At the end of the introduction (18-19), the editors mention two important aspects of what they hope this book will achieve. One is to use this book as a companion for the Phenomenology; another is to treat Merleau-Pontian phenomenology as a practice rather than an object. In terms of the first target, I believe the success of this book depends on the degree of Merleau-Pontian expertise that reader brings to their reading. The novice reader may find the multiple terms and metaphors used by the authors, corresponding to different periods of Merleau-Ponty’s philosophy, confusing. Furthermore, a semantic promiscuity is pervasive across the different chapters, and readers might get confused by the multiple names used to refer to what seems to be the same concept, or at least concepts more closely linked than any author lets on (e.g. lived space, phenomenal space, depth and flesh). Without a further clarification, it is not clear if these terms are used as synonyms or if a nuanced sense is developed through the use of each term. By contrast, for someone already immersed in the vocabulary and general ideas of the Phenomenology, the use of this book as a companion piece will help them deepen their reading of the Phenomenology, explore Merleau-Ponty’s later philosophy, and track the development of certain concepts. In respect of the second purpose, I find this volume undoubtedly successful. The fresh approach to the subject of perception that incorporates Merleau-Ponty’s late thought, as well as topics of more immediate, contemporary philosophical concern, avoids the repetitive enunciation of the concepts that one can already find in other companions to the Phenomenology. In conclusion, the works bound in Perception and its Development in Merleau-Ponty’s Phenomenology certainly open new possibilities for our practice of reading Merleau-Ponty’s philosophy, and for the use of his ideas in addressing contemporary concerns.

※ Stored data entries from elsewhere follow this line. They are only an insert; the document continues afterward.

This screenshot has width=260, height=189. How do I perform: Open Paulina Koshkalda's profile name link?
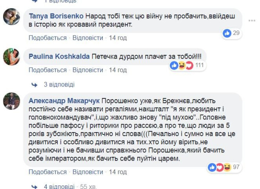pyautogui.click(x=59, y=56)
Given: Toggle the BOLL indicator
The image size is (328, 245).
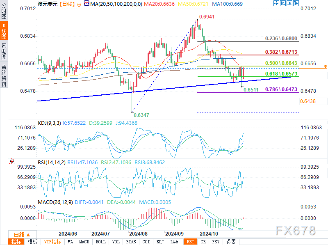Looking at the screenshot, I should click(x=100, y=242).
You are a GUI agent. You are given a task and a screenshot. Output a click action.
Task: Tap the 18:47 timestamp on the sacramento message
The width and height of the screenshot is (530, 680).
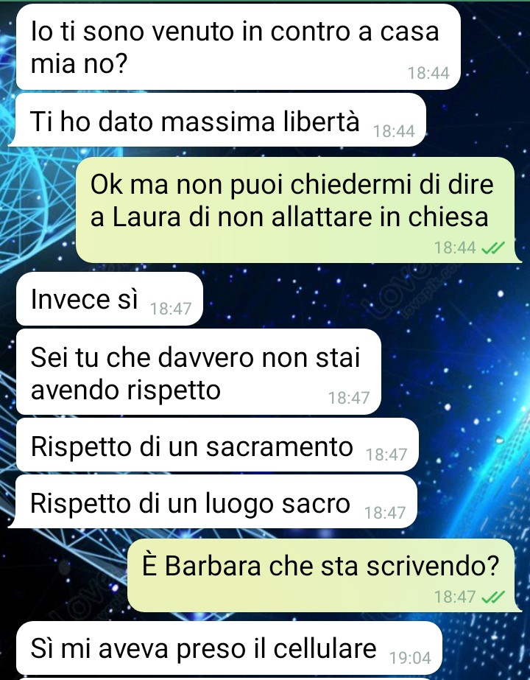point(386,455)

Cited Works by Merleau-Ponty

The Structure of Behavior. Trans. Fisher, Alden L. Vol. 3: Beacon Press Boston, 1942/1967. Print.

Phenomenology of Perception. Trans. Landes, Donald A. New York, NY: Routledge, 1945/2012. Print.

The Visible and the Invisible: Followed by Working Notes. Northwestern University Press, 1964/1968. Print.

The Primacy of Perception: And Other Essays on Phenomenological Psychology, the Philosophy of Art, History, and Politics. Northwestern University Press, 1964. Print.

Institution and Passivity: Course Notes at the College De France (1954-1955). Evanston, IL: Northwestern University Press, 2003/2010. Print.